Alexandre Julliard answered: We can probably make native GDI work, but I'm not sure we want to. Wine's strength is that it doesn't depend on native dlls and thus can do things at an higher abstraction level; this allows us to do stuff like -managed mode, which I think everyone will agree is better than -desktop. Ultimately I hope that we can also support Qt/GTK for even smoother integration in the Linux desktop.

While native GDI would of course be optional, I think supporting it would add constraints on the rest of the code that would prevent doing some more interesting things; the native USER support is already imposing unnecessary constraints, and will probably get broken by address space separation anyway.

and later on The problem is that the native USER/GDI we could run are the Win95 ones; but it doesn't make much sense to support 100% compatibility with the Win95 kernel, which is an monstrosity full of 16-bit and DOS code. It is preferable to do things the NT way, as it is much cleaner and maps better to the Unix API. But of course this means we can no longer run Win95 GDI/USER, just like they cannot run under NT either.

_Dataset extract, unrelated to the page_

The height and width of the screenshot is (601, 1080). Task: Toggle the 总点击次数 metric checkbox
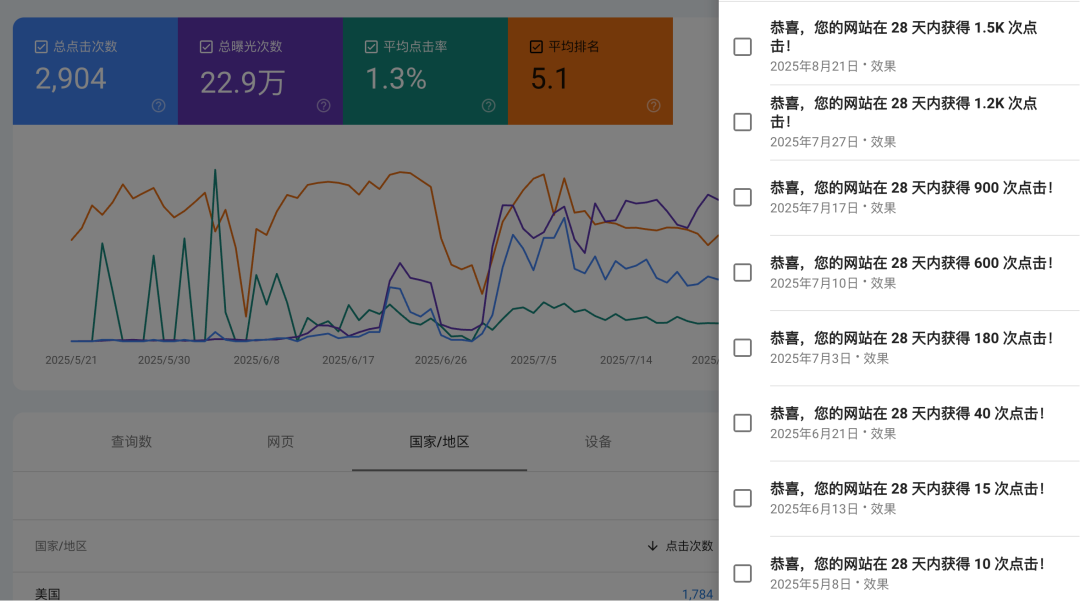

Alexandre also explained his intention to rewrite the 16 bit task support (closer to what NT does).

Winelib portability and #include

Huw Davies opened a can of worms with a question on Wine's strategy for handling the Windows and the Unix include files and of course the discrepancies between the two: Windows has its set of 'standard' includes which differ somewhat from glibc. For example wcslen in declared in string.h and wchar.h in a Windows environment whereas glibc declares it only in wchar.h. Therefore a program that under Windows might include string.h will not cleanly compile as a WineLib program. Other examples of this are additions to the standard such as _fullpath which is declared in stdlib.h. How are we going to deal with this?

Another related question is winsock.h. Some of the standard socket functions have different arguments than their unix counterparts (eg. getpeername()'s 3rd arg is socklen_t * in unix and int * in Windows). At the moment winsock.h includes the unix headers at the top which means that these prototypes don't match the Windows ones. Should winsock.h be rewritten to not include these headers?

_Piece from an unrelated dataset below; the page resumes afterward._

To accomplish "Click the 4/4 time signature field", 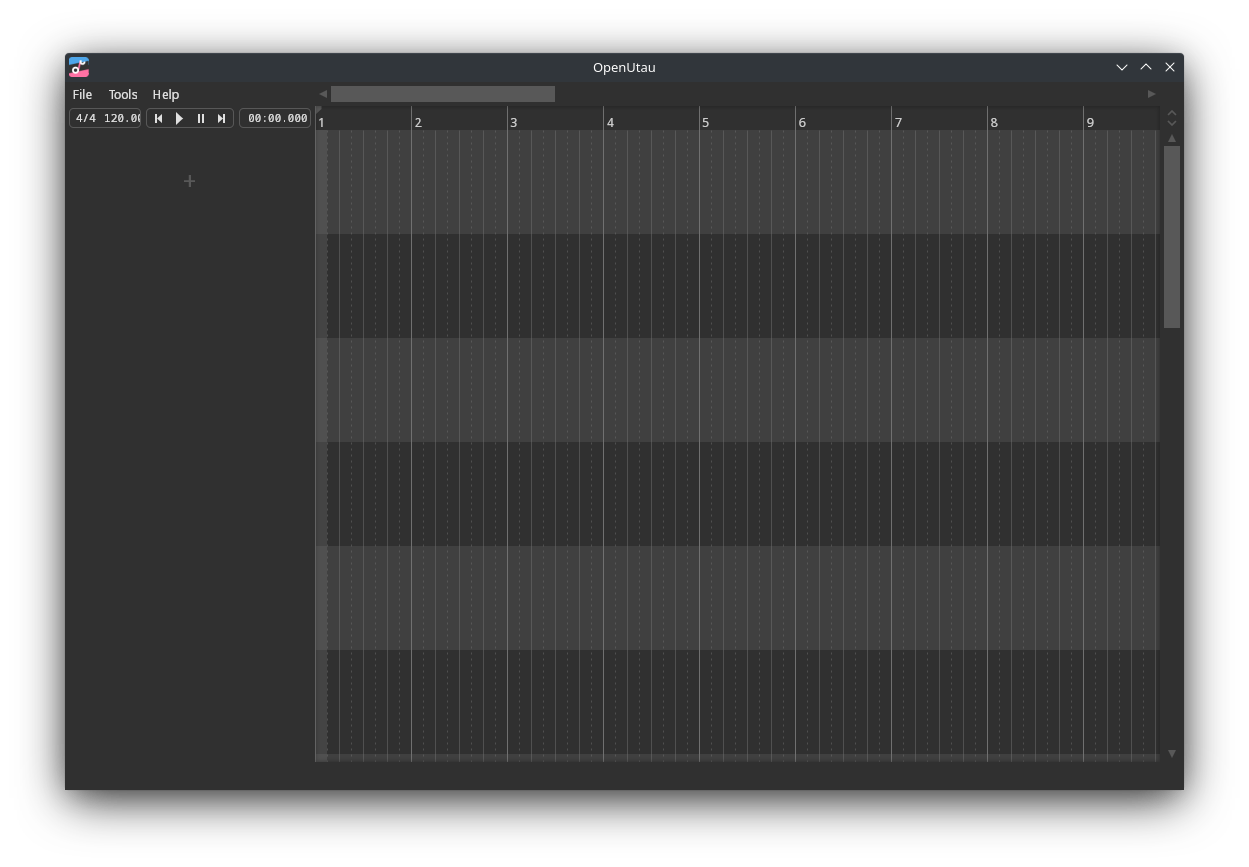I will [x=86, y=118].
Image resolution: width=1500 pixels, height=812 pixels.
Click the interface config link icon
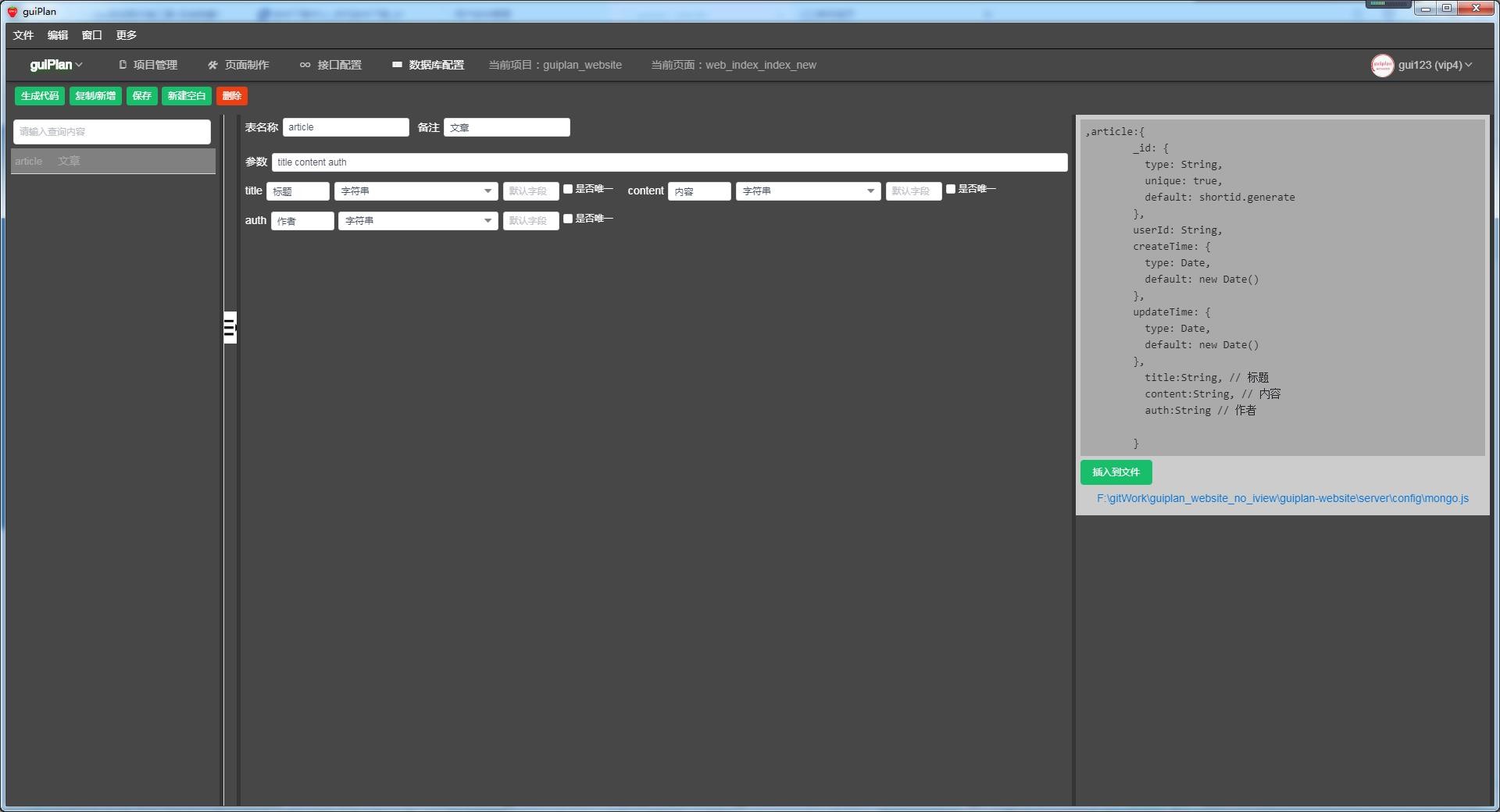(305, 66)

Patrik Stridvall, who already tried to tackle the issue a while ago, fired again. He proposed several strategies, leading to different results:
  1. The application can only call Windows API:s and can't easily be extended to call Unix API:s as well.
  2. The application can, like Wine itself, call both Windows and Unix API:s. (requires GNU C extension #include_next)
  3. The application can, like Wine itself, call both Windows and Unix API:s, but can only with some change call special Windows extensions like _fullpath.

Mode (1) means that the application includes special Wine versions of stdio.h, stdlib.h etc.

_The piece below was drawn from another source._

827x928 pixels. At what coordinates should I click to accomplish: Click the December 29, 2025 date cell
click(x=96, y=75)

Mode (3) means that the application includes the Unix versions of stdio.h, stdlib.h etc, like we do now.

Making and application work in mode (2) and (3) will in most cases mean that the application must be changed, but we should make as easy possible to make the application compile under both Windows and WineLib and thus making it possible to have a common code base.

Patrik went on with some detailed specifications (including some tricks like rewriting part of standard header files, using the #include_next GNU C extension...) for implementing each one of the three approaches.

However, Alexandre Julliard quite didn't like them:I don't see why header tricks would be necessary. If you use the Unix libc you should be able to use the libc includes. The few extensions like _fullpath can be put in a separate header, and all you do is add a #include in the app; I don't think we need to setup a heavy include infrastructure just to ensure that _fullpath is defined in stdlib.h. And the places where the Wine and Unix headers are really different (fd_set, wchar_t etc.) are the things you cannot use anyway.

A few persons (like Peter Hunniset, Patrik Stridvall) were in favor of a "out of the box" compilation process for porting an application (you don't need to change a single line), but Alexandre firmly ended the thread by balancing the "little gain" of having some prototypes be present at the right places with the amount of work and maintenance required to achieve the goal.